By lowering the age to 16 years less a day, the desire no doubt is to ensure that young people are automatically referred to adult courts. But such referral already exists in the present Act. If the Crown prosecutor believes that the young person should be brought before the adult courts, he can do so when the person is between the ages of 16 and 18, and this is not done. The system hardly ever does it. According to the statistics, only 5 per cent of referrals are made to adult courts. This means that we must not attack the consequences of a disastrous social phenomenon, but rather attack the cause, the root of criminality. That is what is important and that, I believe, is what the motion has completely ignored.
The causes must be attacked, as I just said. But perhaps we may wonder what are the causes, because today I rarely heard reference to the causes of criminality.
There was a discussion panel that examined this question, and I will list some of them for you. Crime is caused, among other things, by the weakening of the social fabric, unemployment, poverty, the disintegration of the family, social isolation and the loss of community spirit, the lack of a collective sense of responsibility, violence in the media and on television, drug and alcohol use, the slowness of the judicial system and uncertain sentences.
Those are all the true causes of crime, and that is what we are trying to forget with the kind of motion we have before us this morning.
I said a few moments ago that I was opposed to changes of the kind being proposed in the motion. I am opposed as a member of the Bloc Quebecois. However, it goes farther than that, because the Quebec National Assembly took a stand on this issue on May 4 and 5 in a debate that was non-partisan and sincere. During the debate, the government and the opposition parties tried to determine what should be changed in the Young Offenders Act and what should remain the same.
In this non-partisan debate, the members unanimously passed a motion, which reads as follows: "This motion is to the effect that this Assembly insists that any amendments to the federal Young Offenders Act comply with the laws and policies of Quebec with respect to youth protection". Through this short but explicit motion, Quebec has made its position very clear. From now on, no one in this House can claim to be unaware of Quebec's position in this regard.
In conclusion, I will summarize the Bloc's position with respect to this motion in these terms. I have ten points that I will make very quickly.

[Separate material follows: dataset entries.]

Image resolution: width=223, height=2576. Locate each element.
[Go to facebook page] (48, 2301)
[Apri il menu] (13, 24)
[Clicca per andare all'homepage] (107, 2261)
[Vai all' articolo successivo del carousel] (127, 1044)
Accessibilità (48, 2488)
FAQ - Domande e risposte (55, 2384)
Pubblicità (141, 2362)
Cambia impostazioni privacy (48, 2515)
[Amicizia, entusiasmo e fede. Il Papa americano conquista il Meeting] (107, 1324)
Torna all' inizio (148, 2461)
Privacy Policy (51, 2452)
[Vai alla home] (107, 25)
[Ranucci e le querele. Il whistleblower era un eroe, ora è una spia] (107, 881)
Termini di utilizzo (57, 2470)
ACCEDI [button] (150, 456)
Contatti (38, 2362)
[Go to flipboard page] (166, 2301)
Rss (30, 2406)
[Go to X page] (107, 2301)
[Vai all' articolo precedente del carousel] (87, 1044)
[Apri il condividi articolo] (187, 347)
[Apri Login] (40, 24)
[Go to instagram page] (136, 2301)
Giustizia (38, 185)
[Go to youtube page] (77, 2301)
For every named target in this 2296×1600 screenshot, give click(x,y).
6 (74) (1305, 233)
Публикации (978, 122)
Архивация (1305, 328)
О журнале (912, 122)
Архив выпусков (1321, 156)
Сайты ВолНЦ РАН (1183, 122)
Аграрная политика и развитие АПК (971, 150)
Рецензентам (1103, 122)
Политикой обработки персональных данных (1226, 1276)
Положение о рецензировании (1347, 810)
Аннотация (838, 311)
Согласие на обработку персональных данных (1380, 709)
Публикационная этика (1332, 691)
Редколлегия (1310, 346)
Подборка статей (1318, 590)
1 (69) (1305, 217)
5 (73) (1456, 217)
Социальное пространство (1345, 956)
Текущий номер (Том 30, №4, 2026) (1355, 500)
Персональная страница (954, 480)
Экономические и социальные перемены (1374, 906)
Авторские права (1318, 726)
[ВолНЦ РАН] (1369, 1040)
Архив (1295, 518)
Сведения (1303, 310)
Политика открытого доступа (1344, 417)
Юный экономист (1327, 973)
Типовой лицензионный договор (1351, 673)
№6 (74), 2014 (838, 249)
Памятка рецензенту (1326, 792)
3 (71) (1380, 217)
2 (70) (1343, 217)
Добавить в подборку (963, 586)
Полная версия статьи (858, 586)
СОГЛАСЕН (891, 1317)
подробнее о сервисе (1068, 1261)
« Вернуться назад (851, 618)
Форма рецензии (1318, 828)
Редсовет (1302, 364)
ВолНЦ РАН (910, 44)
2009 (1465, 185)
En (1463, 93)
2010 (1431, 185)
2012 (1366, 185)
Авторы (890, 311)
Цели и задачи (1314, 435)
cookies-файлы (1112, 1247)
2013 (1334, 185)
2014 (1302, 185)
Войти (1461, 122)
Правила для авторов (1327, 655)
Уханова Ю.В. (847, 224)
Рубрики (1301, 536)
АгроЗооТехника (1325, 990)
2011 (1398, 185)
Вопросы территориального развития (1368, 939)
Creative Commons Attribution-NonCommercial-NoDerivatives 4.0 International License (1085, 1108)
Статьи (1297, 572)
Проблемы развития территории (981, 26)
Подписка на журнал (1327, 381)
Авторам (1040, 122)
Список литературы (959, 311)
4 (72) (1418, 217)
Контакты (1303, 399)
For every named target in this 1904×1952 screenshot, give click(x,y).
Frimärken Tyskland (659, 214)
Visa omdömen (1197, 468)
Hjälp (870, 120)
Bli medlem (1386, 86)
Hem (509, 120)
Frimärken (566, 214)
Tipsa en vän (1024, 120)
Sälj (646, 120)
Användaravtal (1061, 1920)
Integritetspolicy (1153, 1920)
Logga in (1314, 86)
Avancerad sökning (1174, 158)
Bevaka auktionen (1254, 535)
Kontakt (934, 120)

First, we are against the motion presented by the Reform Party, because the motion is basically repressive. With it, we forget the ultimate objective of the criminal justice system, which is the rehabilitation of the offender. Second, crime statistics do not justify the lowering of the age from 12 to 10. Third, the motion does nothing to deal with the problem of youth crime. Fourth, the increase in criminal offences by young people is largely due to acts of minor assault against peers. Fifth, in 1992, according to the latest figures, the crime rate rose less than in previous years, which may indicate that the changes suggested in the motion would be unnecessary.
Sixth, an increase in crime statistics and media interest in crimes committed by young people have amplified the problem of juvenile crime. Seventh, a general increase in the number of violent crimes, largely due to minor assault. Eighth, many intervenors maintain that the problems concerning the referral of young people to adult court are caused by the attitudes of the various parties, not by the legislation. Ninth, the motion overlooks the whole issue of rehabilitation and social reintegration, and tenth and last, according to the information we have so far, there is no indication that more severe sentencing and lowering the age under the act have any deferrent effect whatsoever.
For all these reasons, Madam Speaker, as you may have guessed, I am against the motion and any bill that would ultimately undermine the entire rehabilitation and social integration system we set up in Quebec years ago for the benefit of young offenders.